La décision de Léopold Senghor d’investir massivement dans l’éducation et la culture pour faire surgir une parole, une pensée et une création culturelle proprement sénégalaise et africaine est un des facteurs explicatifs de la stabilité de la société sénégalaise, qui n’a pas connu les dérives autoritaires de plusieurs de ses voisins.
C’est la thèse exposée lors de sa conférence du lundi 2 octobre par le poète et intellectuel sénégalais, Amadou Lamine Sall. Lors de ses échanges avec les étudiants, M. Sall a par ailleurs critiqué l’Organisation de la Francophonie pour sa décision d’investir le champ politique, plutôt que de se concentrer sur sa mission culturelle.
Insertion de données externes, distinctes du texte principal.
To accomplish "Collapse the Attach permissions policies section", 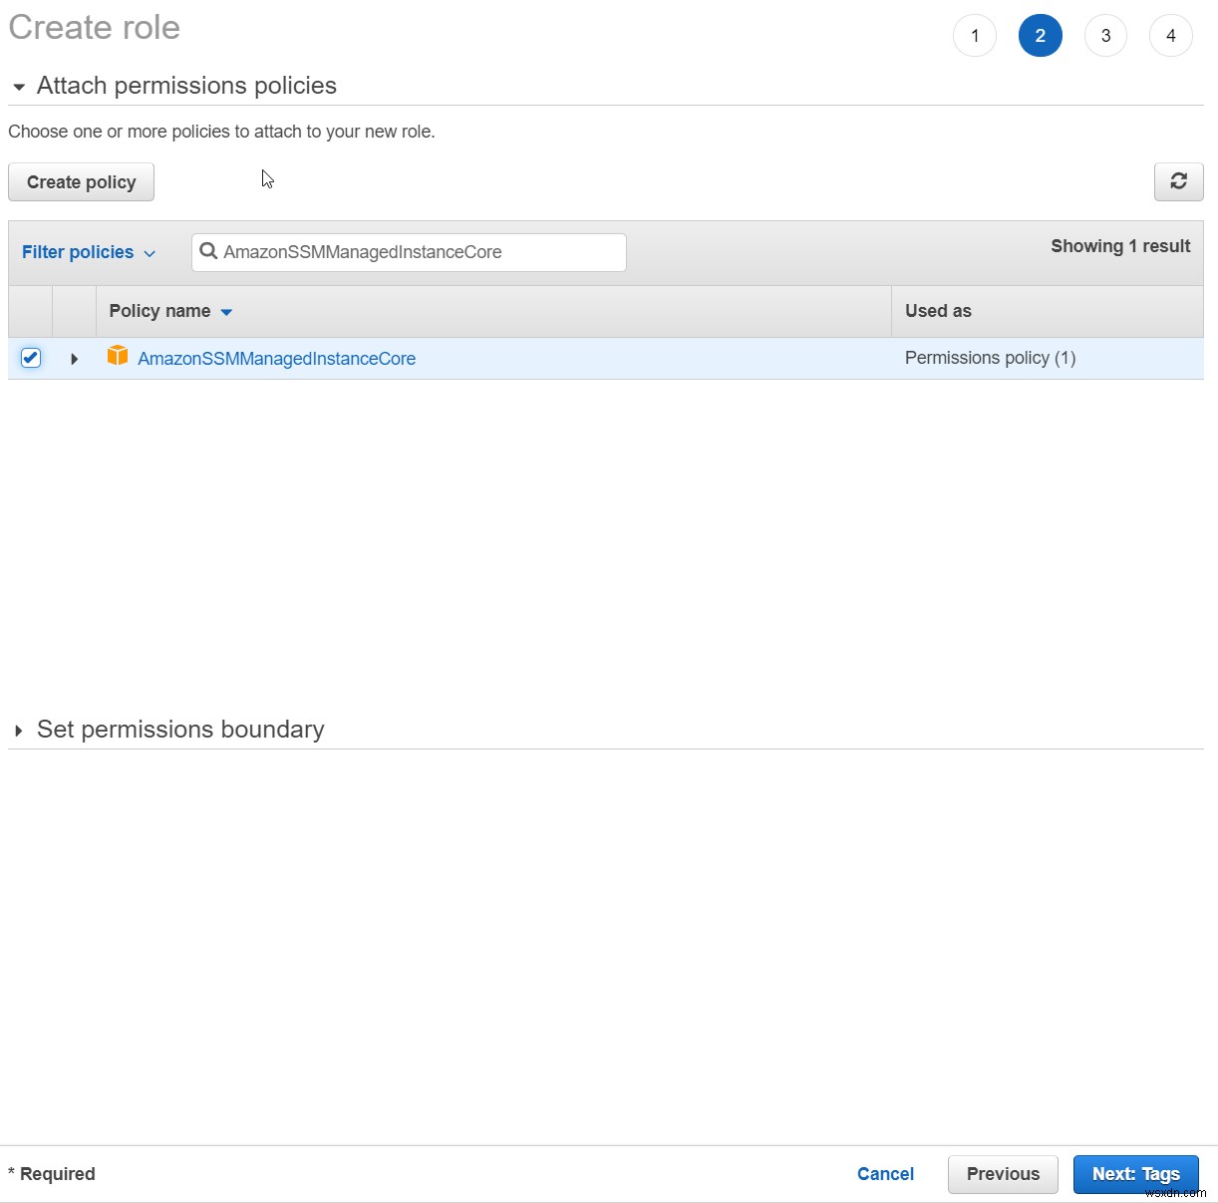I will coord(17,87).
Lamine Sall est un des plus importants poètes de l’Afrique francophone contemporaine. Léopold Senghor a dit de lui qu’il est le poète le plus doué de sa génération. Lauréat des Grands Prix de l’Académie Française, il est Fondateur de la Maison Africaine de la Poésie Internationale. Il préside aux destinées de la Biennale internationale de poésie à Dakar, au Sénégal.
M. Sall était présenté par Jean-Louis Roy, président de Droits et démocratie et membre du Conseil du CÉRIUM.
La conférence fut organisée en collaboration avec Droits et démocratie et avec le cours du Pr Mamoudou Gazibo, Enjeux politiques en Afrique (POL2850).